Tyson (TSN: Research, Estimates) shares fell 94 cents to close at $11.81, rebounding slightly from the day's low of $11.31. Still, the fall was enough to shave more than $100 million off the deal's valuation, as investors struggled to digest the merger's projected earnings synergies.

"People see a changed company," said John McMillin, an analyst with Prudential Securities. "It's one of those situations where change increases the risk of the company. Now that they have diversity, you have greater growth potential, but you also have concern as they get into new businesses."

The agreement, signed Monday, creates a dominant U.S. meat and poultry processing concern with annual sales in excess of $23 billion.
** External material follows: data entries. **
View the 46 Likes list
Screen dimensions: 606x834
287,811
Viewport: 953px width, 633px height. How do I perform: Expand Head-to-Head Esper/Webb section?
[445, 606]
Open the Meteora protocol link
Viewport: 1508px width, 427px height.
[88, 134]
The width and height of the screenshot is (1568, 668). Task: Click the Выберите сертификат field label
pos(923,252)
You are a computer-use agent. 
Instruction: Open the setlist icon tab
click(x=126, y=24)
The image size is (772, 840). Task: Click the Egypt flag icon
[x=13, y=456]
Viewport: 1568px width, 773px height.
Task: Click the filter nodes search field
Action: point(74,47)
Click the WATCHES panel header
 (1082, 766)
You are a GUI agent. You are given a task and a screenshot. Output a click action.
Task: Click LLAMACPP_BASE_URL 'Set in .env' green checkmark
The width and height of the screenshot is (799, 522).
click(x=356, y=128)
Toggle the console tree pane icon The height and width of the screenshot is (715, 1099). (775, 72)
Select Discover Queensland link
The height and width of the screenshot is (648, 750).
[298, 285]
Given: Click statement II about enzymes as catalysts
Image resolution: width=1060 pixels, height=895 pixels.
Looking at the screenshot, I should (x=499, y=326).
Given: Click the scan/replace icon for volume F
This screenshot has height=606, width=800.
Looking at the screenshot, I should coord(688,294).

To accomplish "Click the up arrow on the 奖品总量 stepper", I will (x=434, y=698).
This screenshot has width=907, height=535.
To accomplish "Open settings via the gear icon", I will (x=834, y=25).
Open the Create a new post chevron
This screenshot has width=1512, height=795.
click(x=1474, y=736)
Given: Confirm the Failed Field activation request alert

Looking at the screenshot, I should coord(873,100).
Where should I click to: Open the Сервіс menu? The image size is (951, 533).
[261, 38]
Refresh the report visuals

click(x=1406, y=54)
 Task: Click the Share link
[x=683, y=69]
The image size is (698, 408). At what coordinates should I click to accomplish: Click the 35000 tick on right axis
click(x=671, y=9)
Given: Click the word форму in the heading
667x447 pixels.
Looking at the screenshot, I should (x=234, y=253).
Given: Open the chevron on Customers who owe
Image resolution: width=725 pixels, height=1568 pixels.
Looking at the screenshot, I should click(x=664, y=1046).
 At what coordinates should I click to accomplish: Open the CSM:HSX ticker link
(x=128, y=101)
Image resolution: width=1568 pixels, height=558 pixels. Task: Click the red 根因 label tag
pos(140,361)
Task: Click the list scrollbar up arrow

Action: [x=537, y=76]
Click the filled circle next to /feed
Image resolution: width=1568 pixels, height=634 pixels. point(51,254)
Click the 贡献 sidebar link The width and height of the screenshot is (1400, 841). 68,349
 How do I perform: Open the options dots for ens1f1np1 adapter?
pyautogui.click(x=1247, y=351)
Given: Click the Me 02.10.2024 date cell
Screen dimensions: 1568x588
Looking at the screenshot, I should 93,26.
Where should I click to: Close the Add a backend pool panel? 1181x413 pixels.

The transaction values IBP (IBP: Research, Estimates) at $30 per share and is $4 per share higher than Tyson's original bid, made in early December. The deal came after an intense bidding war over the holiday weekend between Tyson and Smithfield Foods, the No. 1 U.S. pork processor.

Tyson officials said the combination will enable the company to better position itself in an increasingly competitive and consolidating food service industry.

"We will have the ability to take advantage of our strengths to service the consolidating food service marketplace," said John Tyson, Tyson's chairman, president and CEO, on a conference call with investors and analysts Tuesday. "We can take and match our efficiencies and our services to meet a changing landscape."

Immediately accretive

Tyson officials said the transaction would immediately add to earnings by more than 15 percent after the deal's closing, expected sometime in mid-February. Steve Hankins, Tyson's chief financial officer, said the merger would increase earnings by even more during the following few years, but declined to offer specifics.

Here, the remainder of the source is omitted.